2007-12-29 17:33:14 · 5 answers · asked by Pink Cowgirl 4 in Pregnancy & Parenting Parenting

5 answers

My son doesn't like to visit his father over-night. He picks him up once a month to spend the day, or sometimes just to take him to a movie and my son is fine with that.

I keep an eye on things to make sure there's not more to it than "it's boring there" or that he's "just more comfortable at home". He doesn't spend the night any where else either, so I do think that's true. I told his father that for whatever reason he doesn't want to spend the night or a wkend with him. We decided that forcing him to go would make him resentful and not help their relationship, so his father extends the invitation and accepts the answer every month. Everyone is happier, because my son is happier. They enjoy their visits rather than dread them.

2007-12-30 17:51:35 · answer #1 · answered by Anonymous · 0 0

Actually, no that isn't true.

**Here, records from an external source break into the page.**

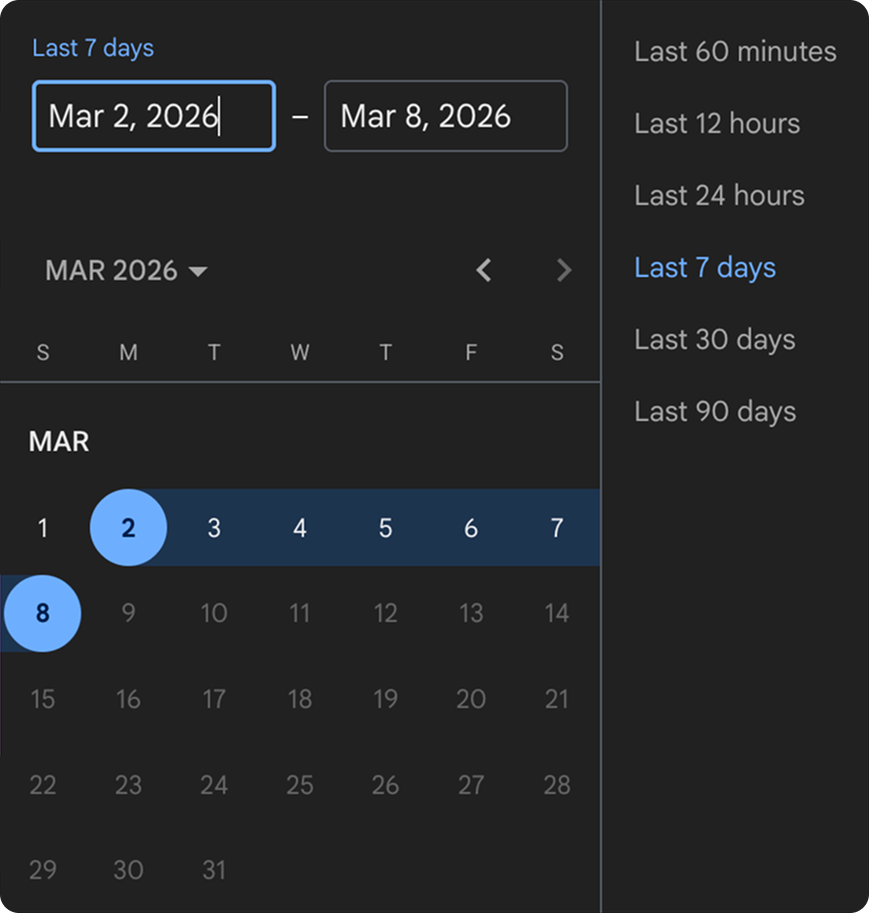Select Last 7 days in preset list
The height and width of the screenshot is (913, 869).
705,268
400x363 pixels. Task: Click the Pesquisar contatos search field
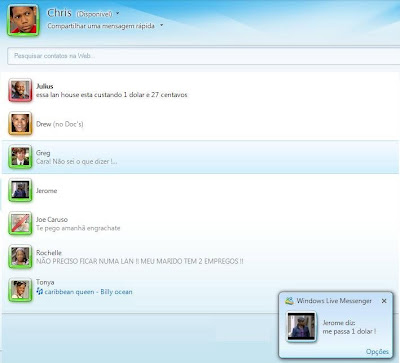click(x=203, y=56)
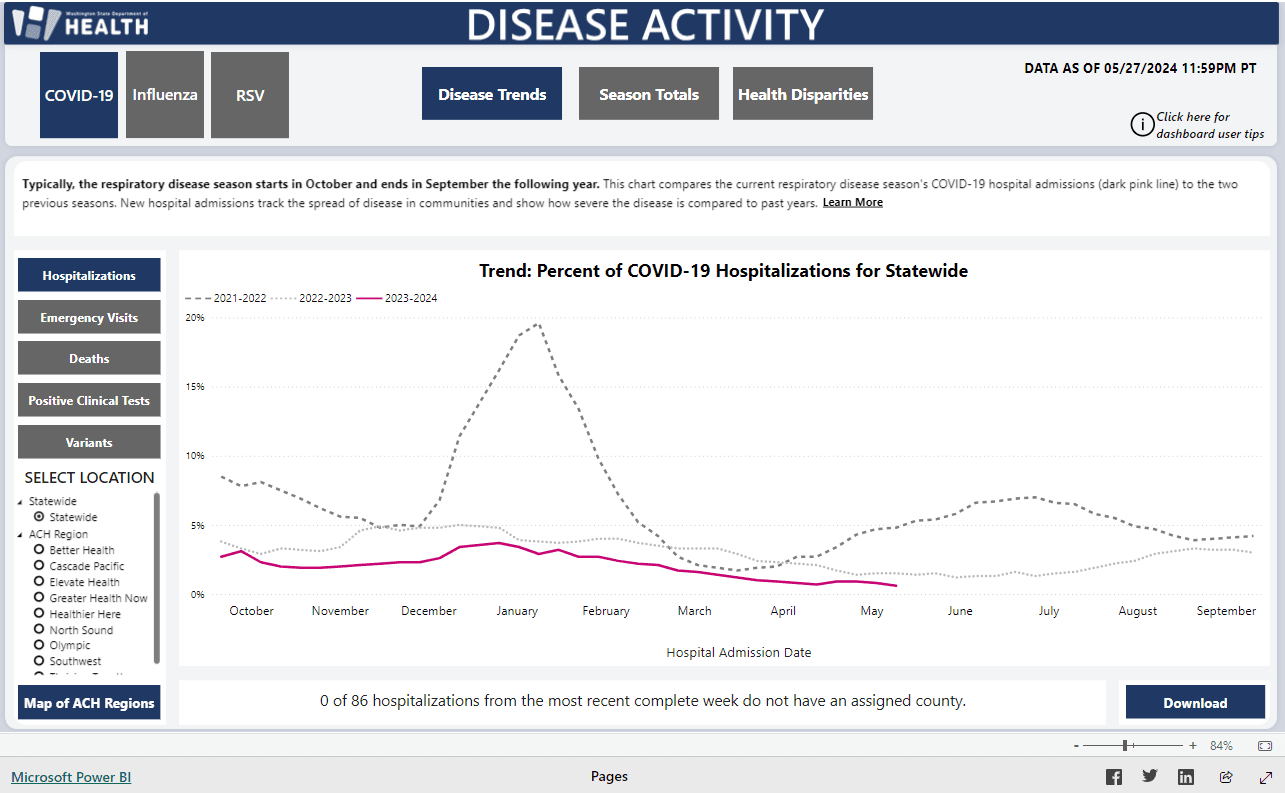Screen dimensions: 1285x793
Task: Share the report on Facebook
Action: point(1113,777)
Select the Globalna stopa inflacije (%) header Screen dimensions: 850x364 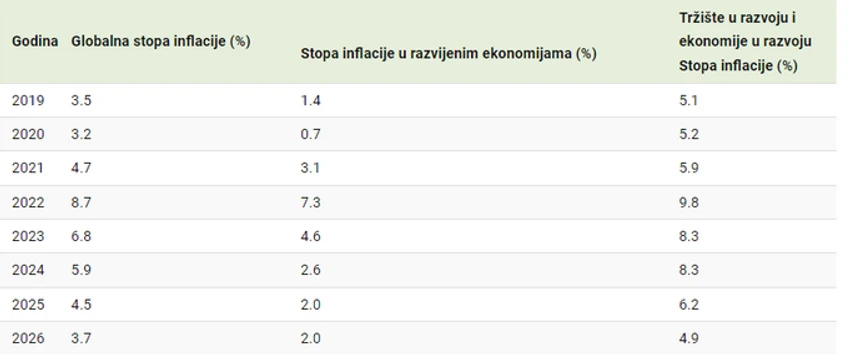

My sister is going through a divorce right now and her 13 year old daughter doesn't want to visit her dad either...her lawyer said that at age 13 (12 in some states) a child can decide who he or she wants to LIVE with, the child cannot decline to visit. The court may take the child's wishes into advisement when decreeing a visitation schedule, but will not void visitation purely on their wishes.

2007-12-30 01:49:24 · answer #2 · answered by missbeans 7 · 1 0

You are correct--but I think the age of decision depends on the state.
However, you can still argue a good case in the courts to remove visitation rights. He is neglecting his child--that's a strong enough case as it is. Your child and the father's family members are proof.

At 12 years old I was able to decide the visitation arrangements if I wanted, and I did. Words can't change the mind of your ex--it never worked for my dad. I spent many years fighting for him to at least call me and to no avail. I call these men "convenience fathers"--only there at his convenience. Maybe if you give him the rude awakening now, he might change before he emotionally damages his child further.
You can't force someone to care, but maybe with action you can at least let him see what he's doing.

2007-12-30 01:50:19 · answer #3 · answered by Anonymous · 0 0

Well, I have 3 children and one (the oldest) is now living with his dad because he was so out of control, etc. Now, as for my other 2 children, they almost always say they do not want to go to their dads because he hardly ever spends time with them, leaves them home for hours at a time alone or he yells at them and scares them. Now, they are eleven and twelve. I was also told that 12 was the age where they had a right to make that decision.

2007-12-30 03:17:08 · answer #4 · answered by Love's Sacrifice 2 · 1 0

Hopefully you are not telling them things to turn them against their dad. Anyway that will be up to a judge if the dad demands to see them. I think you should talk to the dad and let him know what is going on. It may be something as simple as him being really strict or an argument they got into.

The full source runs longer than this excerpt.